### What needs to be done
Pick up the piece on energy and the South Ossetian war below where it stops, and keep writing it.

-------- Reading text --------

Energy and the South Ossetian War: the BTC as the Main Casualty?

By Vladimír Šimoňák, PERG guest author

For the first time in the nearly twenty years since it began, the events in and around South Ossetia hit the world´s media landscape, almost overshadowing even the massive spectacle posed by the beginning Beijing Olympics. A peculiar tragedy of the events consists in the fact that this one has been regarded as the „friendliest frozen conflict“ in the South Caucasus. Intermarriage rates between Ossetians and Georgians and the density of contacts between ordinary citizens on both sides, the frequency and ease of travelling between the regions had been much higher than in Abkhazia and Nagorno Karabakh. Yet, few people ever assumed any degree of hostility between the two peoples might have caused the events of August 2008. It is equally evident that NATO´s interest in Georgia is to a major degree substantiated by the hydrocarbon transport routes running through the small and poor nation.


Being a part of a prolonged and rather complicated conflict, this full-scale war broke out after a shock-and-awe onslaught by Georgian forces on Tskhinvali, the separatist capital of South Ossetia located some five kilometres away from the de facto border. Even though the swiftness of Russia´s response has been interpreted as the corpus delicti of its evil intentions, it took a less than vigilant observer to see something was to come. Over the past months, tensions between Georgia and its breakaway regions had been rising and military confrontation had become a common sight. Immediately before August 8th, South Ossetian leadership decided to evacuate a part of its population, by itself an unprecedented step. By early August, signs of immediate escalation had become ubiquitous and Russia was certainly well informed and ready for action. The initial Georgian advance was halted and reversed after some three hours. In a nutshell, more than five years of intense and costly U.S.-led foreign military aid to Georgia produced an advance by less than twenty kilometres for a couple of hours. Afterwards, with the Georgian military effectively dissolved in thin air, the Russian troops took their time to complete what business their leadership wanted to get done. Russian forces took their time to inflict as massive a damage as they could to Georgia´s strategic infrastructure, the seaport of Poti and the only trans-Georgian railway being just examples. The next occassion for the Russians to roam about freely in Georgia might take years to come. With the fog of war dissolving, what is the impact on the energy market?

-------- Dataset content --------

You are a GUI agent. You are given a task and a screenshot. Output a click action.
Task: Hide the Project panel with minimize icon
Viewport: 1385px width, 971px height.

--------

### Task response
Regarding the oil transport, the Baku – Tbilisi – Ceyhan (BTC) pipeline had already been put out to a halt. Two days prior to the Georgian assault on Tskhinvali, a bomb exploded near the BTC on Turkish soil, forcing the operator to shut down oil transports for weeks. The Kurdish PKK claimed responsiblity, shifting the event out of focus. During the fighting, the BTC was also allegedly targeted by Russian jets, which the Georgian side swiftly interpreted as an attempt to destroy the facility. This isolated incident may be explained rather as a sort of message to the BTC operators, as nothing could have prevented the Russian forces from destroying the pipeline, had they intended to do so. The oil transport via the Black Sea port of Supsa has come to a halt on August 12th, the operator citing „security concerns“. Russian troops making themselves at home in the narby Poti have probably been thought to be more dangerous than the intense fighting itself, as August 12th was precisely the day on which Medvedev announced the end of Russian military actions.

The Baku – Tbilisi – Erzurum gas pipeline was working until August 12th and resumed functioning only two days later. No direct threat to the pipeline has been reported, not even by hysterical Georgian officials. Rather than the weapons used in the conflict, what we may find surprising are the ones actually not used: Russia never cut its gas supply to Georgia during the fighting, albeit it had done so several times in recent years. A possible explanation is the intention not to harm natural gas supplies to Armenia, Russia´s ally already put in a difficult position by the events.

Quite remarkably, the global oil market showed no perceivable reaction, even though the events effectively stopped Azerbaijani and Kazakh oil from using the „Georgian passage“ bypassing Russia´s pipelines. Russian troops have effectively stopped this highly valued transport routes from working for weeks, and showed a good deal of reluctance to leave central Georgia, the pipelines´ most sensitive point. Despite such tangible insecurity, the world markets recorded a decline in crude prices, actually quite a sharp one, compared to the record of several recent years. The bottom line is, there is no reason at all to claim that the energy industry in the region was caught by surprise by the events and that the war affected its business-as-usual. But are there consequences in the long run?

Not only have the Russians physically occupied territories adjacent to the highly valued and strategically important pipelines, forcing them to shut down. They even declared their firm intentions to establish a permanent presence in extensive „buffer zones“ close to South Ossetia and Abkhazia. Such a step would basically remove the advantage gained by forcing Russian troops from their cherished bases of Viazani and Akhalkalaki in recent years. What had been cited as an unacceptable threat to the BTC project in construction is escaping all attention as it is functioning.

The United States have reacted in perhaps the least self-confident way since 9/11. Strong rhetorics and high-profile visits (including the quite riduculous use of a destroyer for carrying „humanitarian aid“, instead of a freighter) are clearly less than expected by anyone, including the nervous Georgian president. The lack of a clear preference regarding the future of the region in general and of Saakashvili´s leadership in particular (accentuated by the forthcoming U.S. presidential elections) remind of Shevardnadze´s last years in office. South Ossetian war may well be the point when a replacement has to be found to overcome the barrier so painfully hit by Georgia.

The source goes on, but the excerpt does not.